My presentation seeks to make sense of these products’ emergence and popularity in the Philippines - as part of a broader study that looks into how height figures in the everyday lives of young people in the country. My first insight is that these  products are involved in the ‘co-production’ (Jasanoff, 2003) of the notions of height: they not just reflect, but also reinforce, the meanings and materialities of tallness and shortness in the Philippines. Imagined or real, however, the efficacy of these products requires a conceptual framework, and this is accomplished by the reification of the idea of a “hormone” in popular imagination.

Interestingly, the panelists say that they do not see the same pervasiveness of the value of tallness in Japan, citing anime and TV shows that depict smaller people defeating big enemies, and the absence of height requirements for jobs. Surely, a comparative survey of the meanings of height in the region (and globally) would be a very fascinating research direction.

Wednesday, March 7, 2018

[Talk] Millennials and Social Media

On February 23, 2018, I joined Dr. Chester Cabalza in a talk held at the Development Academy of the Philippines, which reflected on the 'new media' today - particularly social media. Part of the 'Kartilya Series', we engaged with an audience that was composed of film graduate students and college students from the Polytechnic University of the Philippines.

My talk, entitled "Millennials and Social Media", discussed the three major social media sites (Twitter, Facebook, Instagram), and raised questions to the audience, including the blurring of a person's various networks (i.e. familial, personal, professional) on Facebook, the possibilities of alternative identities on Twitter, and the rise of 'the visual' due to Instagram. The talk drew together some themes I raised in some of my essays, such as "In Search of Instagrammable Moments" and "Life and Death in the Time of Facebook".

"Will these social networks survive?" My response to this question, raised by the audience, is tentative, given how we have failed to predict the demise of Friendster, Multiply, and many other web-based entities. The challenge is not so much to prognosticate the future of social media, but to be aware of how rapid changes are - and we often use these platforms without the time to reflect on their ramifications.

[Talk] Being Filipino in Five Senses

On March 7, 2018, I had the opportunity to share "Being Filipino in Five Senses", an overview of the cultural history of the senses in the Philippines with the Museum Volunteers of the Philippines' History Program, which was held at the Ateneo Professional Schools in Rockwell, Makati City.
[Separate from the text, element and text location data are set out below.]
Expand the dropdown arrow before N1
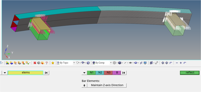This screenshot has height=92, width=201. [x=84, y=73]
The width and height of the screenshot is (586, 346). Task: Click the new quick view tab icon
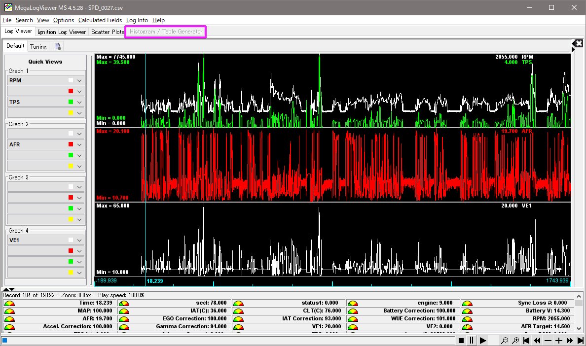(58, 46)
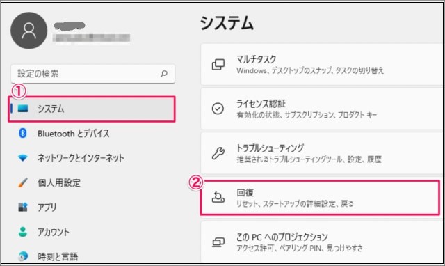Click the projection to this PC icon

(218, 242)
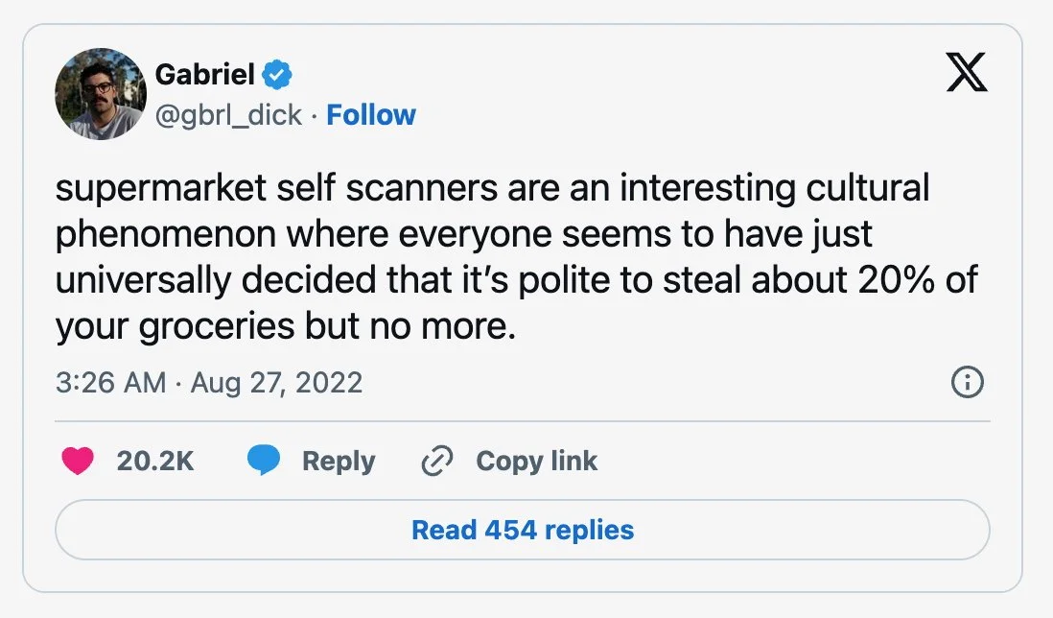Open the @gbrl_dick handle link

point(228,115)
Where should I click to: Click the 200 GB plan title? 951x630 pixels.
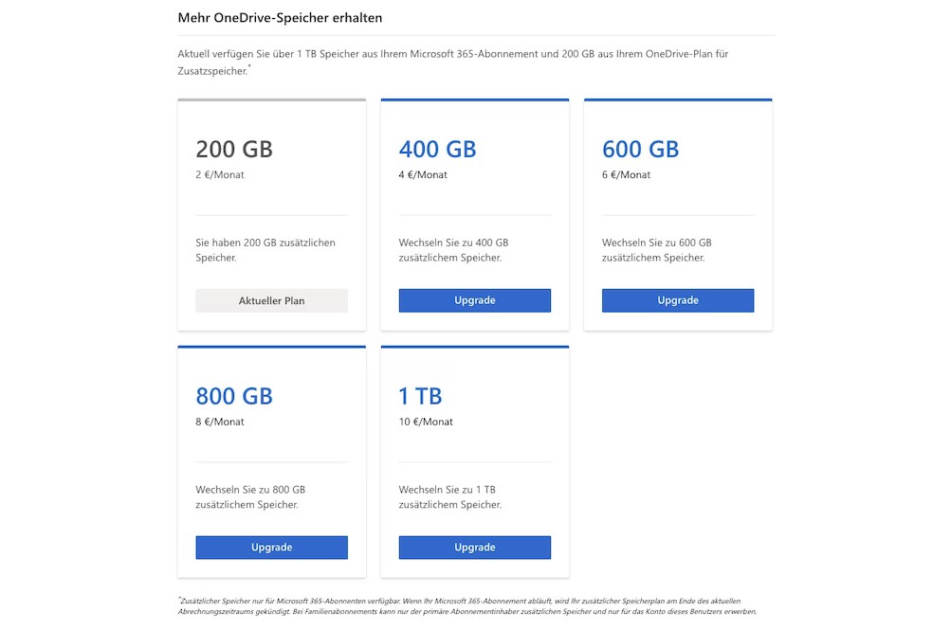234,149
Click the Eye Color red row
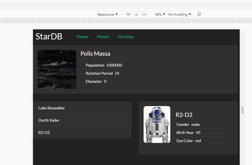The image size is (252, 165). (189, 141)
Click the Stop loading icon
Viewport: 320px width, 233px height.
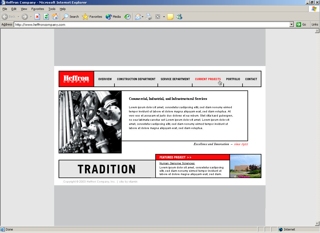click(x=37, y=17)
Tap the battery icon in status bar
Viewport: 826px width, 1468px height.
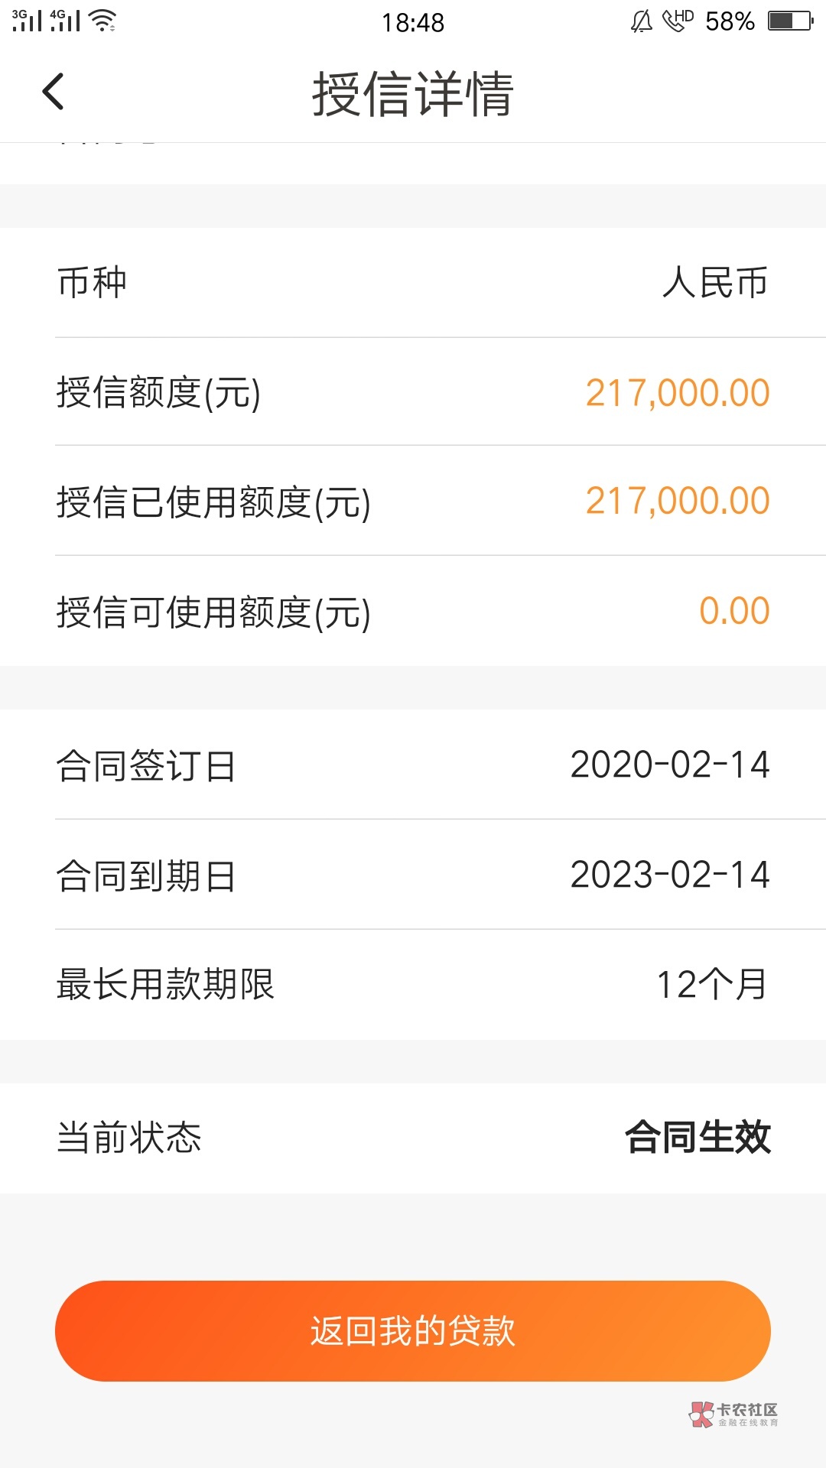791,21
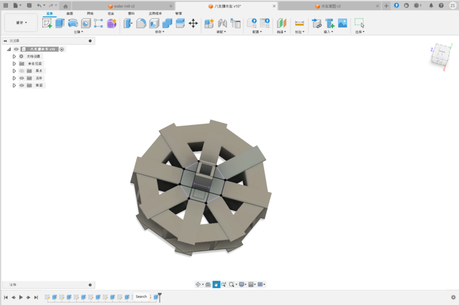Expand the 文档设置 tree node
Viewport: 459px width, 305px height.
click(14, 56)
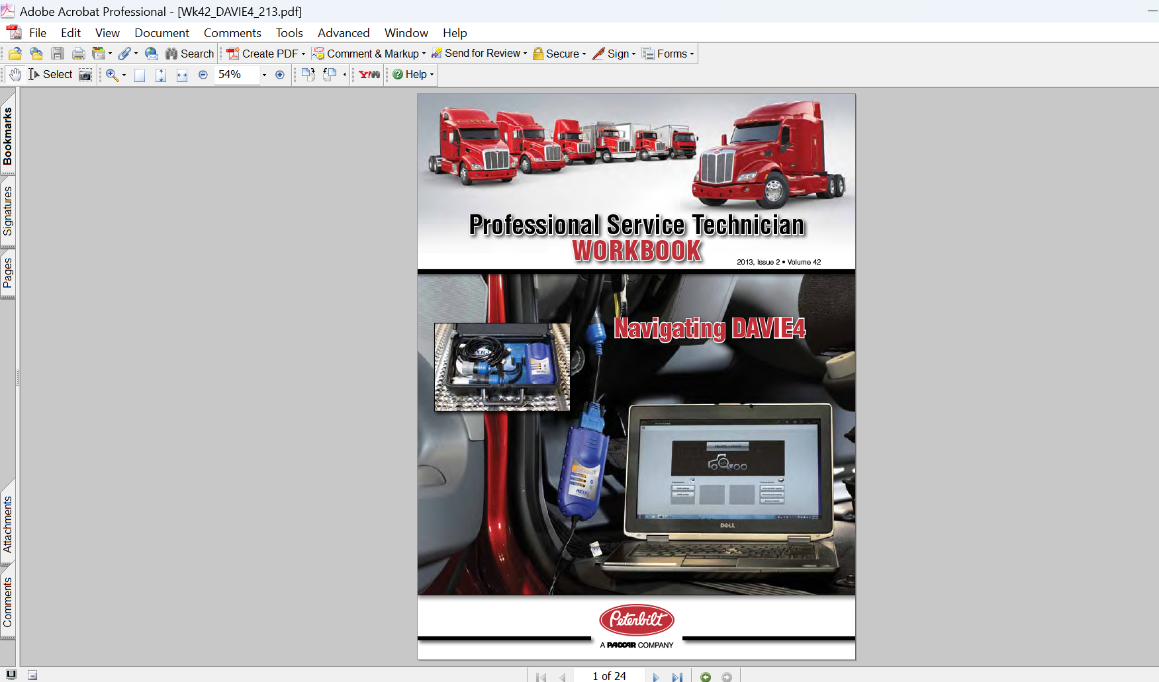1159x682 pixels.
Task: Click the page number field
Action: point(609,676)
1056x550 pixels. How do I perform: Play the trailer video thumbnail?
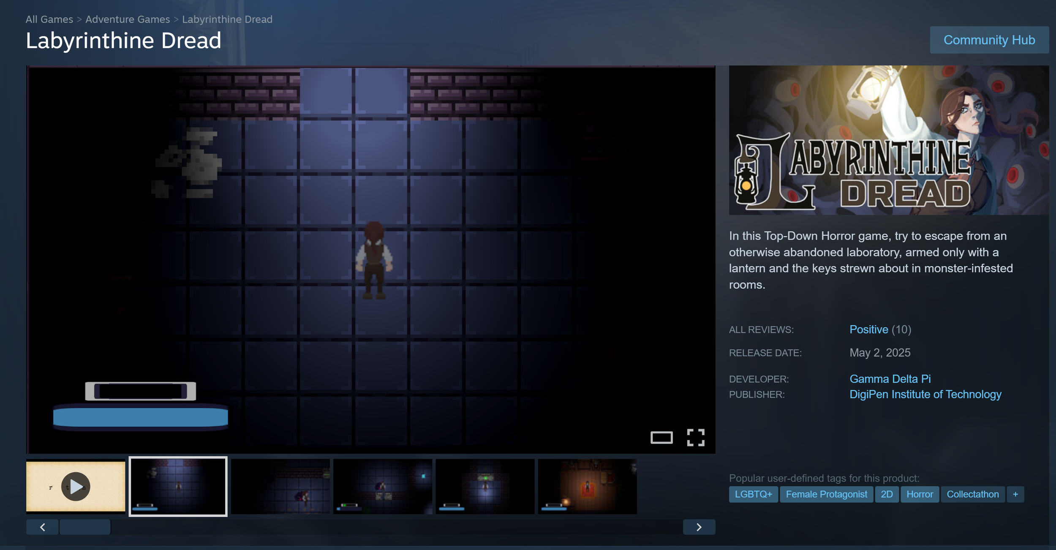[76, 486]
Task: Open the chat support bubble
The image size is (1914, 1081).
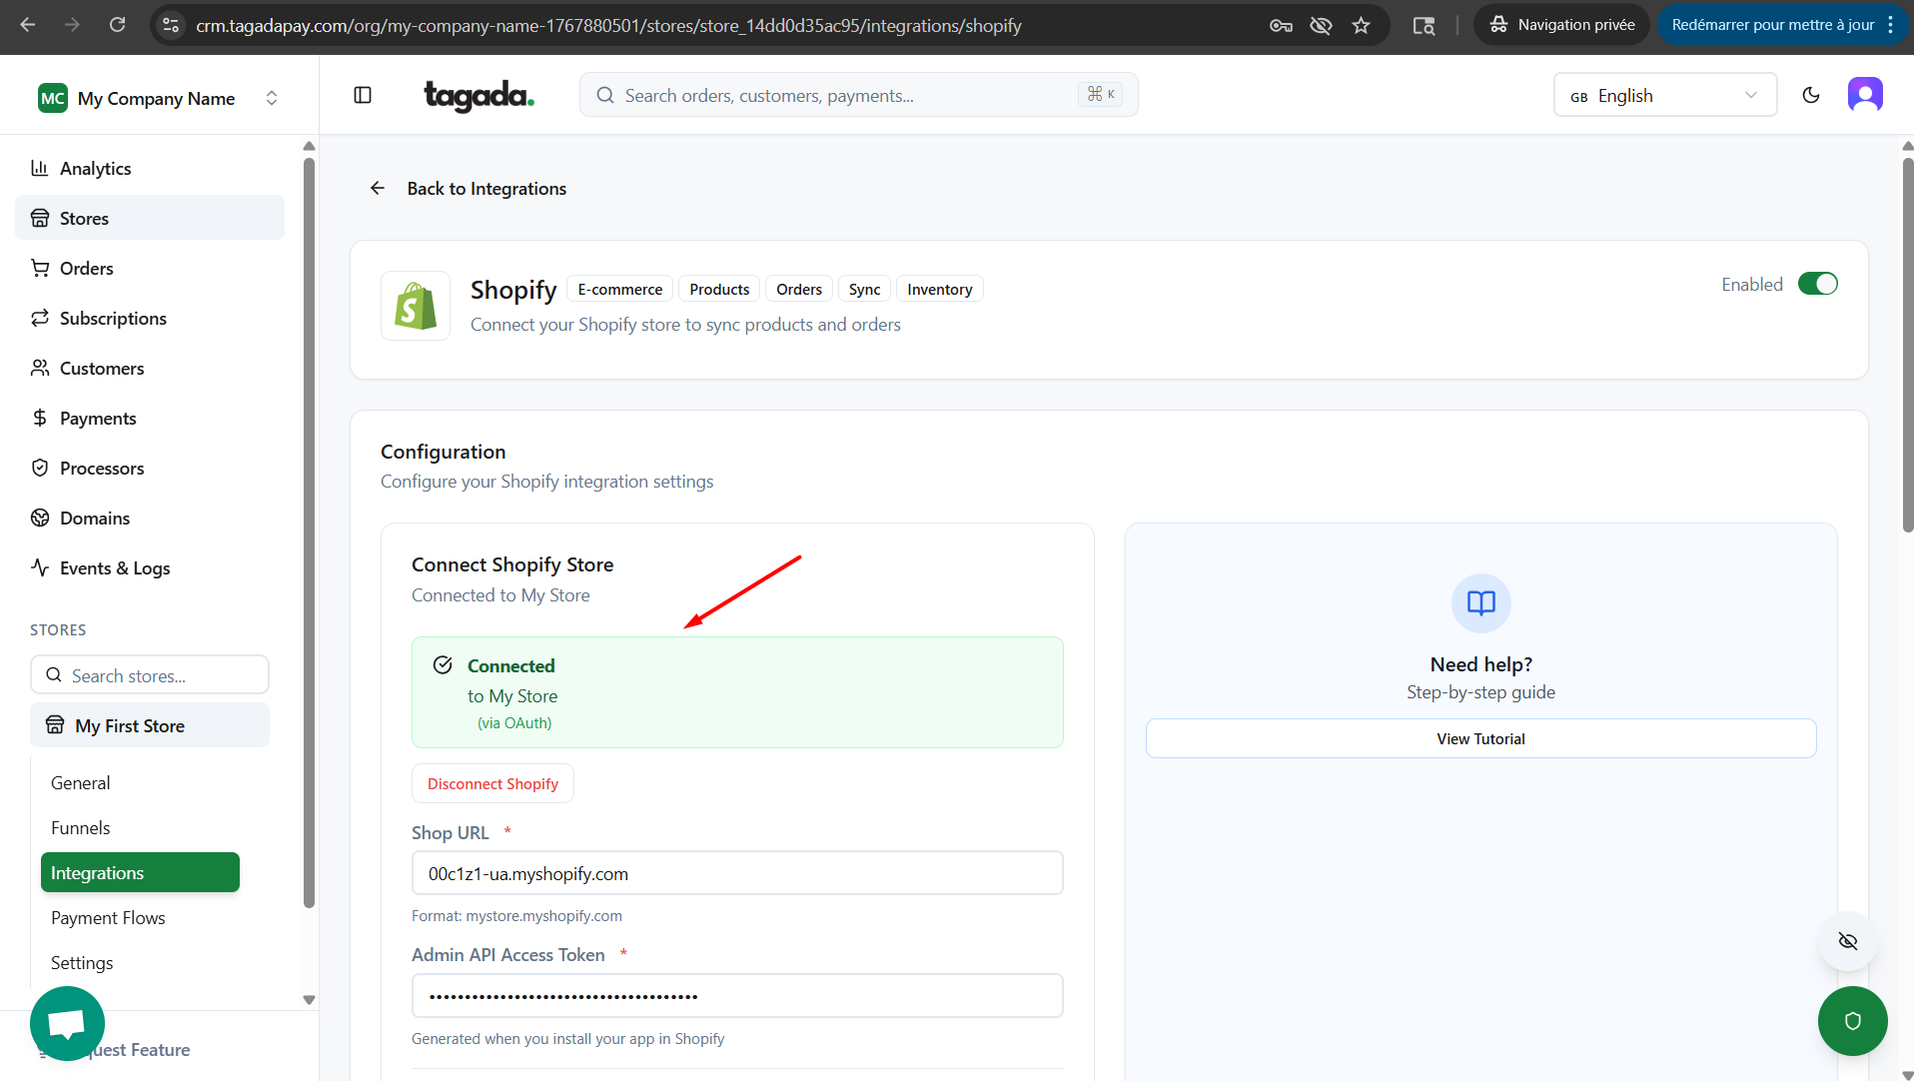Action: pos(67,1023)
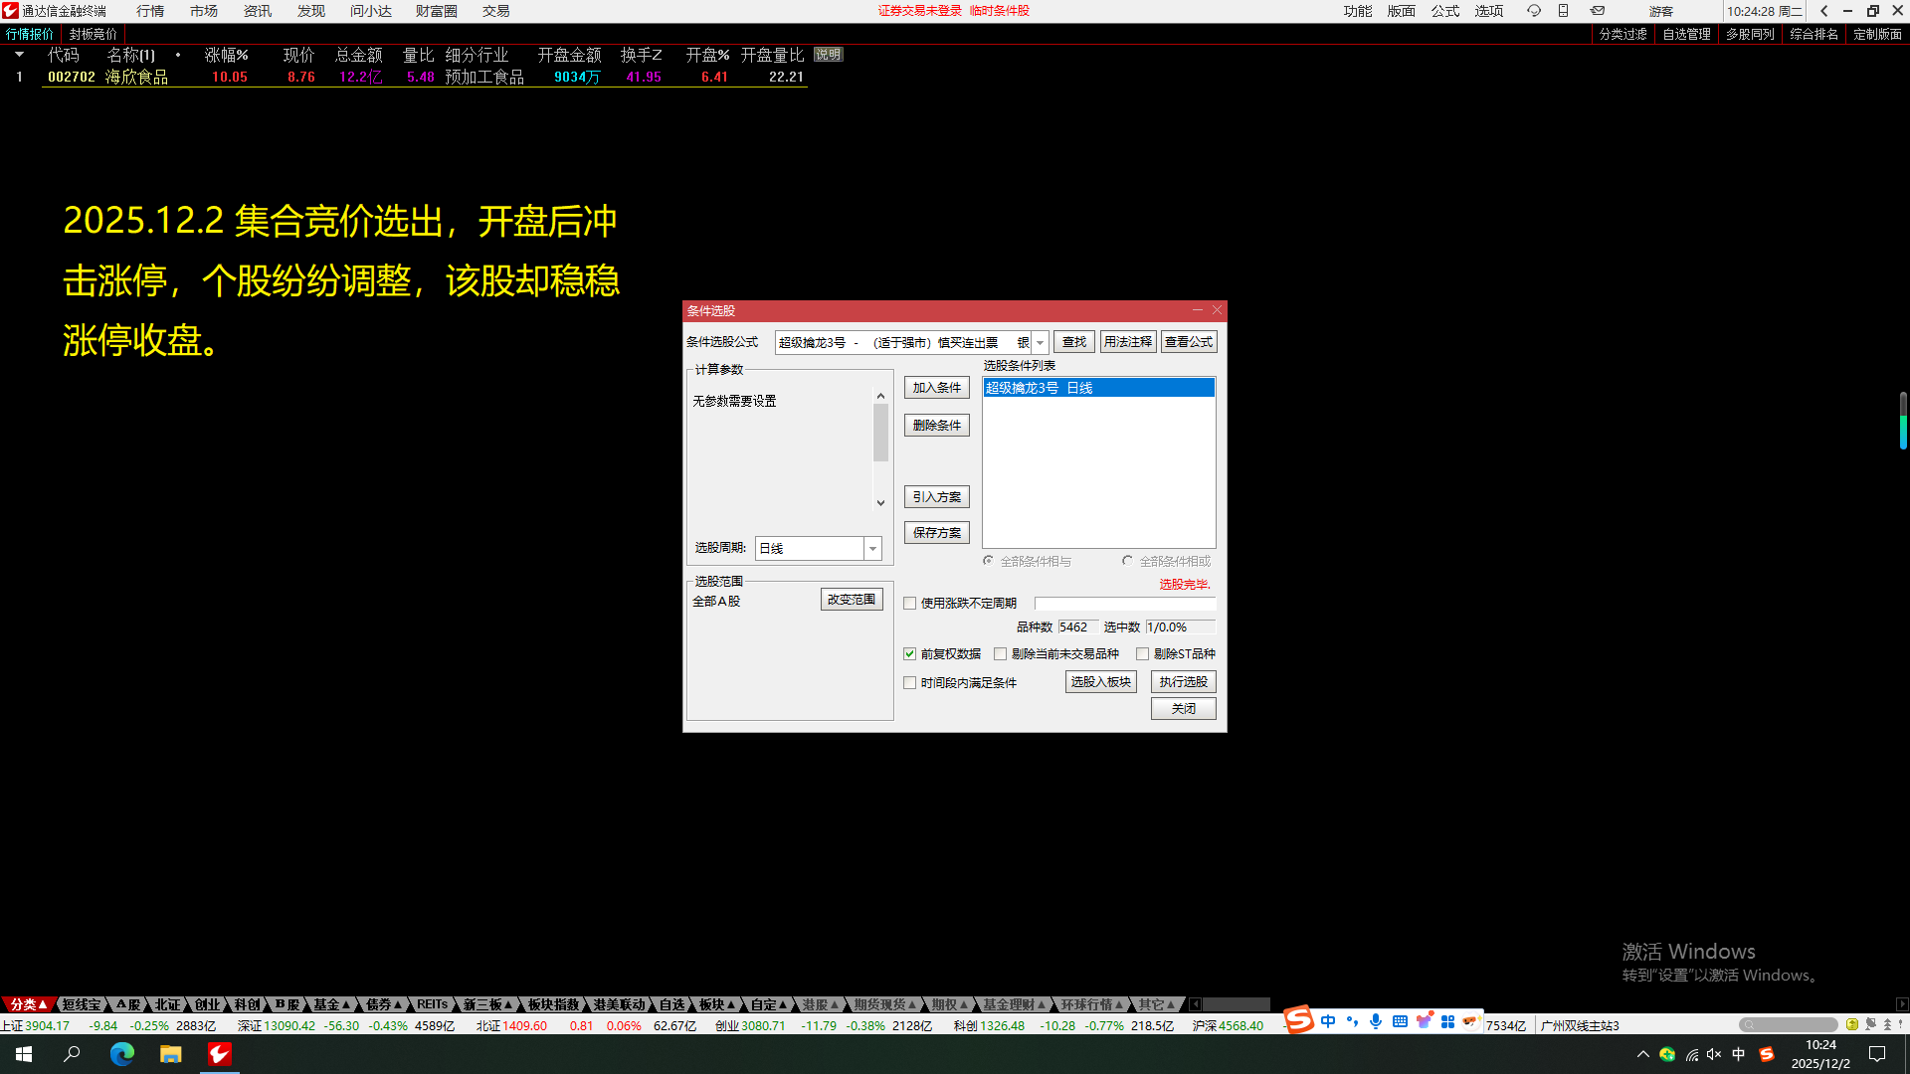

Looking at the sensory vocabularies and metaphors (i.e. 'kapit-patalim'), and the ways Filipinos engaged the world through their senses makes for a very rich topic for cultural history and anthropology. One example of this exercise is an essay I published, entitled "The Filipino sense of smell".  Here's a passage from this exploratory piece:
Sniff kisses, for their part, are part of a broader body language. If you look at romantic scenes in Filipino movies—or if you reflect on your own romantic experiences—the act of sniffing is likewise privileged. We experience each others’ bodies not just with the visual (seeing) or the tactile (touching) but also with the olfactory (sniffing). And from a neuroscientific perspective, this again makes a lot of sense, as the olfactory bulb—the part of the brain responsible for smell—is a component of the limbic system, which is the seat of memories and emotions. Scents, then, allow us to memorialize experiences and bodies in a more sensorial, sensual way.

Surely there are many more materials waiting to be unearthed, dealing with the tactile, the olfactory, the gustatory, the auditory, and the visual - and this is a research interest I intend to pursue in the future.